Jennifer Walshe – Libris Solar
Walshe’s piece is a meditation by a marine biologist (soprano Claudia Boyle) on that strange mix of ‘human, non-human and neoprene’ that is the wetsuit-wearing and doughnut-obsessed ‘Libris Solar’. The video shows a scientist looking at samples of something while images of a man (Patrick Martins) wandering around the street of Dublin in a wetsuit are projected behind on a screen. While the piece does not have anything remotely operatic about it, the attraction is the wonderfully shaped vocal line that haunted me for several days after first listening to it. A delicate accompaniment of strings and harp gives the piece a unique harmonic and timbral colour that is maintained throughout. In the background, excerpts of a text by philosopher Alphonso Lingis are whispered throughout but the words which the soprano sings – ‘Libris Solar… wears only wetsuits…runs for doughnuts when his legs are restless’ – are clearly by Walshe herself. While this might seem like a load of mumbo jumbo, Libris Solar may not be such an abstract phenomenon to anyone who swims at one of Dublin’s many bathing spots where wetsuits, pastries, and narcissism are all on regular display.
A golden opportunity
While the commissioning of twenty works in any genre will naturally produce material that varies in quality, the best pieces in the project were those that stuck to the traditional operatic principles of musical characterisation and drama. The idea that contemporary opera should do away with these principles is only a convincing one if a composer can come up with something to replace them rather than simply side-stepping, wittingly or unwittingly, into another genre such as music video, soundtrack or music theatre. The other noticeable trend was that an engagement with contemporary political issues such as climate change and the pandemic really only works in opera if the scenario plays out on a human emotional level rather than on an abstract conceptual one.

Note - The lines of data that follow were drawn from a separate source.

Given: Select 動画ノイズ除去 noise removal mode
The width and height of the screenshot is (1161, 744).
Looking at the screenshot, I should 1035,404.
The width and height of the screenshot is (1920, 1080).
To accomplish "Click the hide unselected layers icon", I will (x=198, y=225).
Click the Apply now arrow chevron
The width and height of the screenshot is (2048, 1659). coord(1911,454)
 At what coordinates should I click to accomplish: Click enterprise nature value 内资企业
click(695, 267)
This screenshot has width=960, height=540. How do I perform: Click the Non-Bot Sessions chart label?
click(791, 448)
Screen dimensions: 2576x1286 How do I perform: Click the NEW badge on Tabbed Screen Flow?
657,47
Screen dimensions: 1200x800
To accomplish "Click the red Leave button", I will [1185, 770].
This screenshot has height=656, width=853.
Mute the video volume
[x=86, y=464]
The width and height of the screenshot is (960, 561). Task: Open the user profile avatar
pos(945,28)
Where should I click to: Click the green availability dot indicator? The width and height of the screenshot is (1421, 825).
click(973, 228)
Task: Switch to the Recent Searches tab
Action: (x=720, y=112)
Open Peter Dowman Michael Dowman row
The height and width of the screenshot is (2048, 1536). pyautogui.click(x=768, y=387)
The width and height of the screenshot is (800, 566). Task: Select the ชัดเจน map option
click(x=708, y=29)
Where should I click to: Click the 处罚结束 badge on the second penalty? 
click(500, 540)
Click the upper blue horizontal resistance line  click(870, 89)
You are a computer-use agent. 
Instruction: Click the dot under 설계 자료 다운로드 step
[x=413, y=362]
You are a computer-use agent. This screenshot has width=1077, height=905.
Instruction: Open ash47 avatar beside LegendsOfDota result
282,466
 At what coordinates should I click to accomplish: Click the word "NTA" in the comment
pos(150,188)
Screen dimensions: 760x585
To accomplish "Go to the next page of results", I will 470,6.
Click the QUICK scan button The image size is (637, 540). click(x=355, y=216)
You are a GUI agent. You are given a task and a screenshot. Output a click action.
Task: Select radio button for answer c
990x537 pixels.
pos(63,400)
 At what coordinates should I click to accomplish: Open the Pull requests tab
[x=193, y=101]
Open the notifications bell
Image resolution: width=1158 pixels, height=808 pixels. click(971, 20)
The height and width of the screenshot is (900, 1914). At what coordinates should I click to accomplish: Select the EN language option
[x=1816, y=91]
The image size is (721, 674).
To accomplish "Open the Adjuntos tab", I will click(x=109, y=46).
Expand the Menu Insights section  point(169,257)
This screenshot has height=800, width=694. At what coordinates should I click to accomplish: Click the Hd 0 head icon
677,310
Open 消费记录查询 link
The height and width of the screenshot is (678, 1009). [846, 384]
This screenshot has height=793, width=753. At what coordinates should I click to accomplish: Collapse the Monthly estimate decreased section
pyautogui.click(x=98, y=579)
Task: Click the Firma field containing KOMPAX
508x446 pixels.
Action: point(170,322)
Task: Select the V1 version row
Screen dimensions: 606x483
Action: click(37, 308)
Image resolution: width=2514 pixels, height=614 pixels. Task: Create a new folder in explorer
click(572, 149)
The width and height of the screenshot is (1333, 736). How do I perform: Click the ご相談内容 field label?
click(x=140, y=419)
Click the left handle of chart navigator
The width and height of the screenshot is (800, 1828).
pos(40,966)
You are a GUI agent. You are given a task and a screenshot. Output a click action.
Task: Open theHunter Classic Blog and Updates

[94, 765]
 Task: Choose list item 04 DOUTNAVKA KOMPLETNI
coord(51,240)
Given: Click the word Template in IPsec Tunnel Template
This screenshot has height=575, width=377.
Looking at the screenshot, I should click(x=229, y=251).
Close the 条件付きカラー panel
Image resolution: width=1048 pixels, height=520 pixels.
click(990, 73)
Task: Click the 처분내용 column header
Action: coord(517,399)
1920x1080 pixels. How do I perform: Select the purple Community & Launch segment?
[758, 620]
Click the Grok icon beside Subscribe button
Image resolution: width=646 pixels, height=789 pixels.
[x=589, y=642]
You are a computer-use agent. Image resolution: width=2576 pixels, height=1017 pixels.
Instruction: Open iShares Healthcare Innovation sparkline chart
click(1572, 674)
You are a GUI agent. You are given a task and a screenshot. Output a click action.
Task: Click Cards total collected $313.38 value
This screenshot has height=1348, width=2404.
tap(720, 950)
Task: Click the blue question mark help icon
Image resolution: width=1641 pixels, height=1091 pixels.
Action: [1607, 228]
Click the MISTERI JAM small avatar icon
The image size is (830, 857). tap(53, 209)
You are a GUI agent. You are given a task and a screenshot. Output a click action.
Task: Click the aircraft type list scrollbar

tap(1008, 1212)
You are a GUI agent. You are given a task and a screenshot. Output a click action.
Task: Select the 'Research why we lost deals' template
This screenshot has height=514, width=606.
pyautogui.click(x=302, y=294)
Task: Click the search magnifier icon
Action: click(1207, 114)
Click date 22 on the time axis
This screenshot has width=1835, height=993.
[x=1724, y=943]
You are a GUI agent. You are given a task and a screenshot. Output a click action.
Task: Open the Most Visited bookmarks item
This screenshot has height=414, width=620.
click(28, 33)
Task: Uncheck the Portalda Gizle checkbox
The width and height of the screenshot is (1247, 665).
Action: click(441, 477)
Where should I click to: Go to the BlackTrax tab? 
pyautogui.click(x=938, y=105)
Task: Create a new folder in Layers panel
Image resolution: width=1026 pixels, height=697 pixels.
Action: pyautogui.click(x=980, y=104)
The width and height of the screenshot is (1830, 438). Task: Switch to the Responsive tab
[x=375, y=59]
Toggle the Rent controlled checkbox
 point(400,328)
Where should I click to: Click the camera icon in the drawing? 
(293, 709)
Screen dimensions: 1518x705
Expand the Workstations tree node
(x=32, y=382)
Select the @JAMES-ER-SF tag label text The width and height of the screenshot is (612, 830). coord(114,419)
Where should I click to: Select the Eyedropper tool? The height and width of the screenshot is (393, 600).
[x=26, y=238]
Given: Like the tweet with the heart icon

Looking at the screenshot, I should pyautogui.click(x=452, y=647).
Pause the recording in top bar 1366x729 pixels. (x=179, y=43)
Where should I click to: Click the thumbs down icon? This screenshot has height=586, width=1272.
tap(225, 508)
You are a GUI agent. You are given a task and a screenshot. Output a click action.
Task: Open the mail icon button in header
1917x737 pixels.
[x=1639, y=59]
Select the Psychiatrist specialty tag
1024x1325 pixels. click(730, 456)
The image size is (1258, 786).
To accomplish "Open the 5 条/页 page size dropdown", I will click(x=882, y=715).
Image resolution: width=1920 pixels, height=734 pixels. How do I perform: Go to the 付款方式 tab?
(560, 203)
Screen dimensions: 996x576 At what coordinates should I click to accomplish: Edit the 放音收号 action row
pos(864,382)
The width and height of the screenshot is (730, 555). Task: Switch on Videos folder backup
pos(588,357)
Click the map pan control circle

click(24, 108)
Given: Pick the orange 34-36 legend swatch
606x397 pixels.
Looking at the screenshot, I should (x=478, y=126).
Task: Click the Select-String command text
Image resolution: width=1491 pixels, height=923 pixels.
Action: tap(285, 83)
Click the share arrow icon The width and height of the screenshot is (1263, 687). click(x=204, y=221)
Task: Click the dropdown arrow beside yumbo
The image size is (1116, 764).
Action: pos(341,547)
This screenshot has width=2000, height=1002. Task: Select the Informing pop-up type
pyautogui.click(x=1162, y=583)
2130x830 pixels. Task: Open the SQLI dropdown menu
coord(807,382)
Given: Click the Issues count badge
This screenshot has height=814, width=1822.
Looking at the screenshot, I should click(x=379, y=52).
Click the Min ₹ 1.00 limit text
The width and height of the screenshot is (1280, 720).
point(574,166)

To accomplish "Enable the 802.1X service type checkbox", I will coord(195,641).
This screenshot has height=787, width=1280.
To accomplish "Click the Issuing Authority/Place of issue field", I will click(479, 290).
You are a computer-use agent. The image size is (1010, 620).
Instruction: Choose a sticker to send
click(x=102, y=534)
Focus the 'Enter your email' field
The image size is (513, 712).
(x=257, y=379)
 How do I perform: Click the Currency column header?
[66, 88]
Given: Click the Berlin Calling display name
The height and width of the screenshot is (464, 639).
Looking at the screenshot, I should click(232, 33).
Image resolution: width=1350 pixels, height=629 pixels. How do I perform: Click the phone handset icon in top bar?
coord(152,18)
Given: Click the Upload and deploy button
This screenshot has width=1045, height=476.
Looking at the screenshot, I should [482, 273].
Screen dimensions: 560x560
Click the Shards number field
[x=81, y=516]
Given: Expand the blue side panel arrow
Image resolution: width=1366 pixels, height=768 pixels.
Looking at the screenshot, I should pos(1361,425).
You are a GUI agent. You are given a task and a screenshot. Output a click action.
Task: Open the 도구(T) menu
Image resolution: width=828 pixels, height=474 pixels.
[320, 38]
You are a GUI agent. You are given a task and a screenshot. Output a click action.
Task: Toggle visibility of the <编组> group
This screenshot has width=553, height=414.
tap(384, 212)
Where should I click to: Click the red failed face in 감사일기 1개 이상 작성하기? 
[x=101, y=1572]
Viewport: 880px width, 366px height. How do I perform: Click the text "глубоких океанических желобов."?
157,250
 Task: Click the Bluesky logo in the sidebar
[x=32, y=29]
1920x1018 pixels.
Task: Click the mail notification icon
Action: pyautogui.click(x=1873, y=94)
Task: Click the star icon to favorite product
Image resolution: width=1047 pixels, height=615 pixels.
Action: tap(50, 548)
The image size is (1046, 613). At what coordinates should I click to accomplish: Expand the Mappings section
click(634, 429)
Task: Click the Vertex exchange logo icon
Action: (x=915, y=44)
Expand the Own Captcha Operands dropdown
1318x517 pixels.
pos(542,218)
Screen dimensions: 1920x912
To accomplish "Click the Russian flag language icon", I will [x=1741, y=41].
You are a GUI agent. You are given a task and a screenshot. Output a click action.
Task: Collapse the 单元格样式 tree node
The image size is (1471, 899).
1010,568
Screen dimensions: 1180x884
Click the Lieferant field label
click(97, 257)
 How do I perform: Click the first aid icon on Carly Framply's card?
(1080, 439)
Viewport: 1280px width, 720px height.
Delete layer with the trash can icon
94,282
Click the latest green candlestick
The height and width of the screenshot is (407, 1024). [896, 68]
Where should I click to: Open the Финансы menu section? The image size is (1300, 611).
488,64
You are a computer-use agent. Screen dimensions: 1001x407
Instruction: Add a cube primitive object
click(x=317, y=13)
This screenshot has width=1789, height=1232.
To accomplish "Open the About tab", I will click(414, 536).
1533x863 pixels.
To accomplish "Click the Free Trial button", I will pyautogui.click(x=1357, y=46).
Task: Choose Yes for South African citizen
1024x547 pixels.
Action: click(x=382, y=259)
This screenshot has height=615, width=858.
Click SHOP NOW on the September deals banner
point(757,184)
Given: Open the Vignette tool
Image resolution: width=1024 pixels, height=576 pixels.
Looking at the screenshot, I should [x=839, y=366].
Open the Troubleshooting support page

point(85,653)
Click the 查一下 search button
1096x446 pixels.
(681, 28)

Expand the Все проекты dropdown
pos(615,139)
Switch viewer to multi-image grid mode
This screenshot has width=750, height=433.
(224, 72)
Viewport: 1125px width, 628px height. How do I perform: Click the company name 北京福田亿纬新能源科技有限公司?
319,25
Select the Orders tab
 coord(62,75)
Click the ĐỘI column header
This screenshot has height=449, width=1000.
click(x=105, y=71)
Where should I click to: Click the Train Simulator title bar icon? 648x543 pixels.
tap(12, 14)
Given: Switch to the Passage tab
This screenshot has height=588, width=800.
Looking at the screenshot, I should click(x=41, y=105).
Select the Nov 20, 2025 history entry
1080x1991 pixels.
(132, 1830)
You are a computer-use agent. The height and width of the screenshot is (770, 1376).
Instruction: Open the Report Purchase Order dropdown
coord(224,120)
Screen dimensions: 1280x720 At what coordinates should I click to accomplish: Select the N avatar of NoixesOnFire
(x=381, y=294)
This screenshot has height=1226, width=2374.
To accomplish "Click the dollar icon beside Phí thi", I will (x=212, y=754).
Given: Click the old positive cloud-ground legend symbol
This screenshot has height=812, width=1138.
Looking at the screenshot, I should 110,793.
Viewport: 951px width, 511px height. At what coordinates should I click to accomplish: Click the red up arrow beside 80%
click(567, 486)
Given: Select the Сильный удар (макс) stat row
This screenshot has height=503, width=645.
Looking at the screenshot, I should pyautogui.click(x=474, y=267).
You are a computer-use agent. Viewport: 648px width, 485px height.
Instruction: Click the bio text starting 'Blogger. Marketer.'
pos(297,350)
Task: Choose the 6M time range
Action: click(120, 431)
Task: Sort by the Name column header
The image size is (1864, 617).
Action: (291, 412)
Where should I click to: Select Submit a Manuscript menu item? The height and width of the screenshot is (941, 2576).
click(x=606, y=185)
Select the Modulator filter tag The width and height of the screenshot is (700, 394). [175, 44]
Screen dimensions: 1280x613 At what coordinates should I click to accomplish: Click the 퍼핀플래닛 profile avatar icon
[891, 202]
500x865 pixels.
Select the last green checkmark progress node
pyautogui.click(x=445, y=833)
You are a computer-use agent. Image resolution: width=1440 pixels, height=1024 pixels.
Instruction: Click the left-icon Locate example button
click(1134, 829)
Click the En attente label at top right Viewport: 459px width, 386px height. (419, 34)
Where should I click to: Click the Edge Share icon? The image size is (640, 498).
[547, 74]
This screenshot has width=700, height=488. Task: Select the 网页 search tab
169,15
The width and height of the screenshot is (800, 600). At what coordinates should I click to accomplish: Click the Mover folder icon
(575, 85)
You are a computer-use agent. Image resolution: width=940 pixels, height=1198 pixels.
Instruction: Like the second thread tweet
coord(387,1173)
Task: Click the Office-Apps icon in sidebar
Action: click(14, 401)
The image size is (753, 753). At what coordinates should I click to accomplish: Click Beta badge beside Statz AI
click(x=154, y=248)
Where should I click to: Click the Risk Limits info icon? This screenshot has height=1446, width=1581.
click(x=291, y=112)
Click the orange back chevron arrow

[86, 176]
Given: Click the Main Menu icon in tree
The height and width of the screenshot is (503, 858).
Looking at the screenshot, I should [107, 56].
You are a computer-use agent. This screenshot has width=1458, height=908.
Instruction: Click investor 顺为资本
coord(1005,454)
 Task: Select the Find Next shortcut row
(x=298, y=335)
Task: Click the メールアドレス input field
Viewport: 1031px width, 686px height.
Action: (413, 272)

The thing that was consistent throughout the project, however, was the standard of singing which was of a very high level indeed and there seems to be no shortage of talent coming through. The standard of musical performance by the RTÉ Concert Orchestra was also excellent and again, Sheil must be given a lot of credit for taking a hands-on approach, splitting the conducting duties between himself and Elaine Kelly. Indeed, the project as a whole can boast of very slick production values in everything from the filming of the series overseen by director Hugh O’Conor to the online presentation that set standards rarely seen in large-scale presentations of contemporary music in Ireland.
There has been something of a boom in Irish opera in the last few years and, given their central role in guiding the performance of opera in the country, INO have an obligation to bring the best of it to fruition. The question now turns to whether Sheil and the INO can cultivate their production of contemporary opera into large-scale live productions over the coming years. Assuming that opera punters will be drooling into their champagne at the prospect of live opera returning in the not too distant future, programming a healthy dose of new work next season may be a golden opportunity to introduce contemporary work to new audiences.
Published on 14 January 2021
Adrian Smith is Lecturer in Musicology at TU Dublin Conservatoire.